DOCUMENT PASSAGE Block Start
As for cooking with coconut oil, it has a wonderful mellow, nutty, slightly sweet flavor, and enhances sautéed and roasted veggies, has a high smoke point, and can withstand hotter temperatures, and makes an excellent substitution for baking with animal fats, such as butter and lard. As I stated in the Pamperosity post, coconut oil lends to an excellent flaky pie crust, makes baked good moist, and makes my favorite latest treat, a magic shell for ice cream sundaes (see recipe below).

It is also an excellent moisturizer for skin and hair.

Whether you air on the side of science, or keep up with the latest in the nutritional world, it seems that coconut oil is definitely good for you, in small amounts.

Homemade Two Ingredient Magic Shell magic-shell-2-james-ransom-for-food52(Recipe adapted, and photo borrowed from Food 52)

This is a simple recipe. All you need is 2 parts oil to 3 parts chocolate. So, for 1 cup of magic shell, you will need:

  • 160 grams (about 1 cup) of good quality chocolate chips
  • 100 grams of coconut oil
  • Pinch of salt (optional)

Directions:

  • Combine chocolate and oil into a microwave safe container. Microwave in 30 second intervals until the chocolate melts. Stir to combine all the flavors. (You can also combine ingredients and melt over low heat in a bowl placed over a pot of simmering water) Allow the mixture to cool slightly, and then pour onto your scoop (or scoops) of ice cream!

Enjoy (in moderation)!!

Homemade Coconut Milk

Look, Ma! Homemade Coconut Milk!
DOCUMENT PASSAGE Block End
INPUT DATA Block Start
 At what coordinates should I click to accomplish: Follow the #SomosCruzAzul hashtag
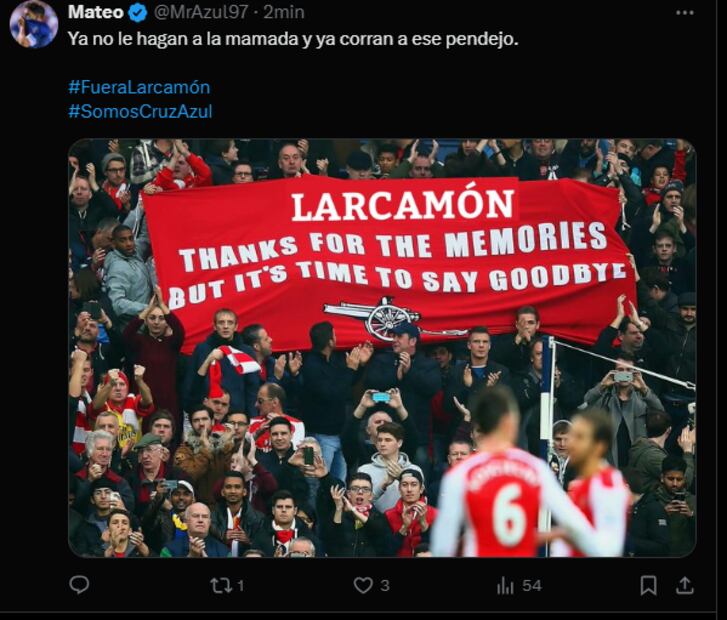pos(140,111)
INPUT DATA Block End
INPUT DATA Block Start
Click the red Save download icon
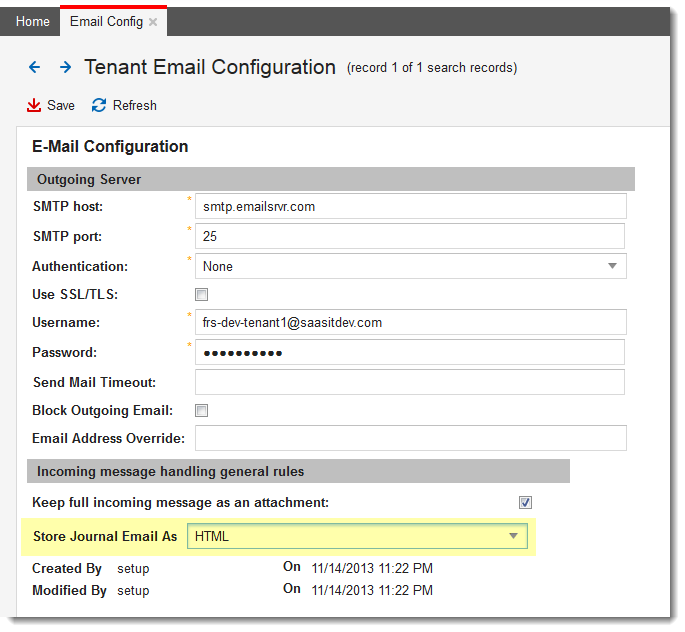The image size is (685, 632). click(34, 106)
INPUT DATA Block End
Decide whether each statement below agrees with the coconut oil text. Answer yes or no for each, and quote the words of the text that settle it. (a) The magic shell calls for 2 parts oil to 3 parts chocolate. (b) The chocolate and oil are microwaved in 60-second intervals. (c) Coconut oil has a low smoke point.

> **ANSWER TO THE PROBLEM**:
(a) Yes: "All you need is 2 parts oil to 3 parts chocolate."
(b) No: "Microwave in 30 second intervals until the chocolate melts."
(c) No: "has a high smoke point"